- **Page**:

****************************************

Benoît XVI : le pape de l’Amitié de Dieu

Publié le 09 Jan 2023
pape

© Bistum Regensburg

Le pape Benoît XVI a rejoint le Christ le 31 décembre 2022 à l’âge de 95 ans, près de dix ans après avoir renoncé au gouvernement pétrinien. C’était le plus grand esprit de notre temps, un érudit, un sage et un grand théologien. « Un maître de la foi », selon l’expression employée jadis publiquement à son propos par le cardinal Burke.

Benoît XVI aura quitté ce monde quatre cents ans presque jour pour jour après la mort de saint François de Sales. « Saint François de Sales est un témoin exemplaire de l’humanisme chrétien […] il rappelle que l’homme porte inscrite en lui la nostalgie de Dieu et que ce n’est qu’en Lui que se trouvent la vraie joie et sa réalisation la plus totale », enseignait Benoît XVI lors de l’audience du 2 mars 2011. Comme saint François de Sales, Benoît XVI recherchait ardemment l’amitié du Christ.

Au moment de rendre le dernier souffle, il aurait murmuré : « Jésus, je t’aime ! ». Il fut un pape salésien, nourri de la spiritualité du docteur de l’Amour, il fut le pape de l’Amitié avec Dieu, le pape de l’Amitié en Dieu, le pape de l’Amitié de Dieu. C’était un pasteur affectionné. Il aimait son troupeau. Il en prenait soin, avec douceur, avec humilité, avec cette délicatesse toute bénédictine qui le caractérisait, offrant à chaque fidèle son amitié afin de l’inviter à découvrir et à cultiver l’amitié du Christ. Deus caritas est.

C’était un géant de prière. Le savoir, au milieu de la tempête que nous traversons, veillant sur nous, par la prière, comme une sentinelle, la nuit, sur la dentelle du rempart, était d’un grand réconfort. Le savoir intercédant pour nous à la cour céleste nous est aujourd’hui une consolation. Spe salvi.

****************************************

- **Section des données**:

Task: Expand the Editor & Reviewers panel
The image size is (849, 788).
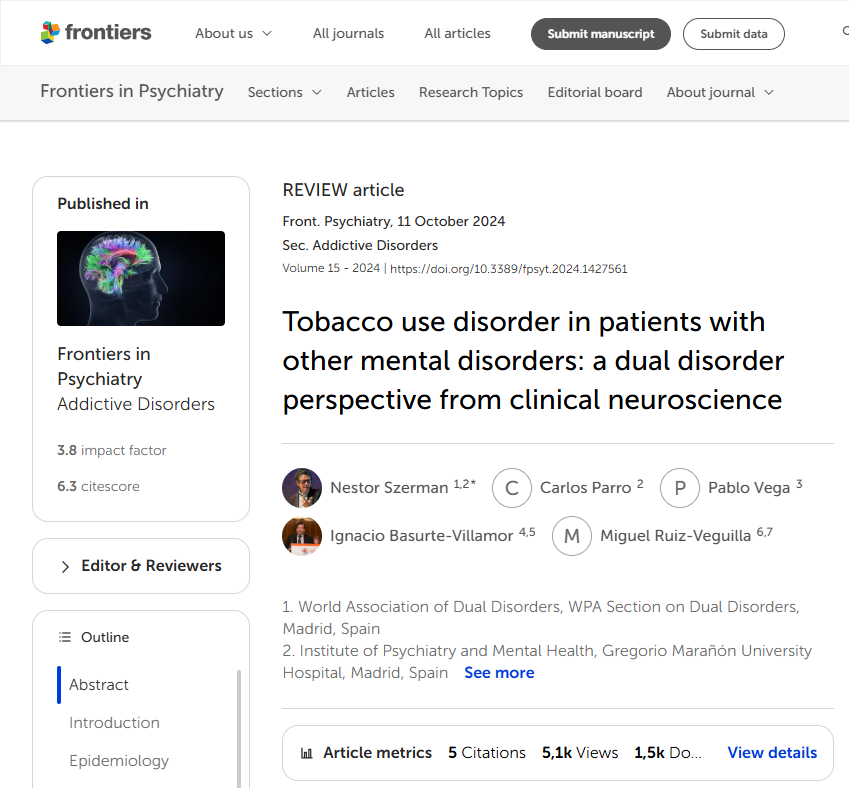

****************************************

- **Objectif de la tâche**: Rédigez la suite de l'hommage à Benoît XVI en reprenant juste après « Spe salvi. ».

- **Le résultat**:
Il serait vain de prétendre résumer en quelques lignes la vie et l’œuvre de Benoît XVI. Son pontificat si rapidement écoulé aura été un grand pontificat, malgré les traverses multiples, les entraves et les obstacles que lui opposèrent opiniâtrement « les loups » qu’il redoutait le soir de son élection ; loups dont les manœuvres réussirent ultimement à paralyser son action, ce qui aura contribué à sa renonciation.

Cet augustinien aura été d’abord le pape de « la véritable paix », une paix fondée sur la justice et la vérité, une paix fondée sur le Christ. Paix avec la chrétienté d’Orient, par le dialogue engagé avec les patriarches orientaux. Paix avec ceux qui sont étrangers au Christ auprès desquels il témoigna de l’Amour du Christ avec douceur et respect, sans jamais transiger avec les exigences de la Vérité. Caritas in Veritate.

Paix au sein de l’Église romaine par l’apaisement des divisions nées du concile, en invitant, le 22 décembre 2005, à cultiver une « herméneutique de la continuité » grâce à laquelle s’effaceraient toutes les interprétations contraires à la tradition de l’Église.

Paix liturgique, par le motu proprio Summorum Pontificum, qui restaura la liberté de la messe, donnant à tout prêtre la pleine liberté de célébrer « la forme extraordinaire du rit romain », rendant à des fidèles violemment ostracisés depuis plus de trente ans leur place à la table familiale. En affirmant que la messe de Paul VI et celle de saint Pie V étaient les deux formes d’un même rit romain, Benoît XVI ramena non seulement la paix mais l’unité au sein de la catholicité, invitant à considérer la messe de Paul VI non pas comme une assemblée locale du peuple de Dieu mais comme le renouvellement non sanglant du Sacrifice du Christ.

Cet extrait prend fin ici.